A Sonoma councilwoman who became the national face of a fresh generation of millennial mayors found her social media history weaponized against her — a tactic she decried as “slut shaming” — in a new type of political attack that drew widespread condemnation in the normally polite Wine Country town.
Councilwoman Rachel Hundley discovered images of her clad in her underwear and attending Nevada’s Burning Man art festival posted on an anonymous website that assailed the 35-year-old’s character and attacked her role on divisive political issues.
Hundley fired back Monday in a video posted to YouTube that has more than 13,000 views, calling the effort “slut shaming” and an attempt to “silence another strong female voice.”
“I realized I had two paths I could take,” Hundley said in an interview last week. “I could either ignore it and move on and hope it all blows over, or I could use it as an opportunity to comment on a bigger issue that young women everywhere face.”
David McCuan, a political scientist at Sonoma State University, said the site is an example of “character assassination.”
“What we see with this website and her response is unprecedented,” McCuan said. “The site doesn’t have any attribution, it’s hidden in terms of who’s responsible. We would call this a hit piece. It’s unusual, not just for the city of Sonoma, but even for local politics.”
Political attacks are nothing new. But in a digital generation, politicians, especially women, can see social media used as a medium for harassment and sexualized threats — and a platform for opponents to harvest potentially compromising information. The changing tide comes in a year where a record number of women are running for the Senate, House and state offices amid the #MeToo movement, which has brought issues of sexual assault and harassment to the forefront of global conversation.
Hundley, a South Carolina native who moved to Sonoma in 2013 and was elected to the City Council a year later, said she received a threat in an Aug. 13 email to her personal account.
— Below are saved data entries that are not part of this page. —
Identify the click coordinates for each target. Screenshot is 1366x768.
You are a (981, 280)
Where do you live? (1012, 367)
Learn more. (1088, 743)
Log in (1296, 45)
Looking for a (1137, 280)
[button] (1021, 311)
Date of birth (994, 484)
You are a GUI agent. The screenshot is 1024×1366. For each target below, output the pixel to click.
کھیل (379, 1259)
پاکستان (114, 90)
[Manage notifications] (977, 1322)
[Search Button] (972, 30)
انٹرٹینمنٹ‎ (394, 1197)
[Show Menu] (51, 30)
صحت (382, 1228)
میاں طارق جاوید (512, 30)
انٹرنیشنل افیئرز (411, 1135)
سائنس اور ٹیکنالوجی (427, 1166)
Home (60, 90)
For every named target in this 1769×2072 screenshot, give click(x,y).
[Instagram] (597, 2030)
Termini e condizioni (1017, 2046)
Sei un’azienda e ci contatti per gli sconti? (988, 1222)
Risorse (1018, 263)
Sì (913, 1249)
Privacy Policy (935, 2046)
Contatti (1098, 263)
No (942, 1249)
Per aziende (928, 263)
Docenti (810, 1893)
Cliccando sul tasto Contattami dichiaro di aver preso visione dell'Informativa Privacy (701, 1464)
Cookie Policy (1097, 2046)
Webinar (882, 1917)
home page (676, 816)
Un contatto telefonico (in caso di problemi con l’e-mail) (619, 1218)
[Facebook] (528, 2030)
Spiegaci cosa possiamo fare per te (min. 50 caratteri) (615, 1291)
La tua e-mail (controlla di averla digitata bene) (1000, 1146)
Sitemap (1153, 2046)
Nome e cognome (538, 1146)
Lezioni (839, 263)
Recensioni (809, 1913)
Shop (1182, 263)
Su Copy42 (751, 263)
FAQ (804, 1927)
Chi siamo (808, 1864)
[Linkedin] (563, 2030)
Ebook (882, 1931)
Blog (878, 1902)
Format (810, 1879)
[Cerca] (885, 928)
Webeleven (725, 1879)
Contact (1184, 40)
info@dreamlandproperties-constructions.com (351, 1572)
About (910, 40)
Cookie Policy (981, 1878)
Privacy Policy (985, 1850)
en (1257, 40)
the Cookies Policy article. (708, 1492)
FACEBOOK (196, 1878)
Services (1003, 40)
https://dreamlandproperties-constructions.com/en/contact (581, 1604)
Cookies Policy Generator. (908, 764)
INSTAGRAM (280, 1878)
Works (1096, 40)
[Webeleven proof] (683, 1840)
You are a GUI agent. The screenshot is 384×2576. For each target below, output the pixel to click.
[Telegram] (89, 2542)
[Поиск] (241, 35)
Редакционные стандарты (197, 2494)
The anonymous message from “Sonoma Citizens for Peace and Cooperation” included a link to a website — titled “Rachel Hundley Exposed” — and told her to reconsider her candidacy or be faced with a campaign that is “one of full disclosures to all Sonoma.”
The website, which was taken down Thursday afternoon, copied images that Hundley said she had “proudly posted” to her public social media accounts and blended them with accusations about her personal and public behavior, long staples of political attack ads. Among other claims, it alleged she partook in “lascivious, drunk and drug addled behavior,” that she “fired” planning commissioners on an “assassination list,” and that she must be removed “like cancer.” It referenced her preparing to go to an “orgy dome” at Burning Man.
Hundley said she was involved at a volunteer wine bar at one of many consensual, “sex positive” theme camps at the festival, where sexuality is celebrated. She denounced allegations of political wrongdoing.
The Press Democrat was unable to verify ownership of the website because the domain was registered anonymously. Hundley and four others familiar with the site could not identify the person or group behind it.
“The only thing I know for sure is that they don’t want me to be on City Council, and will go to great lengths to make that happen,” Hundley said.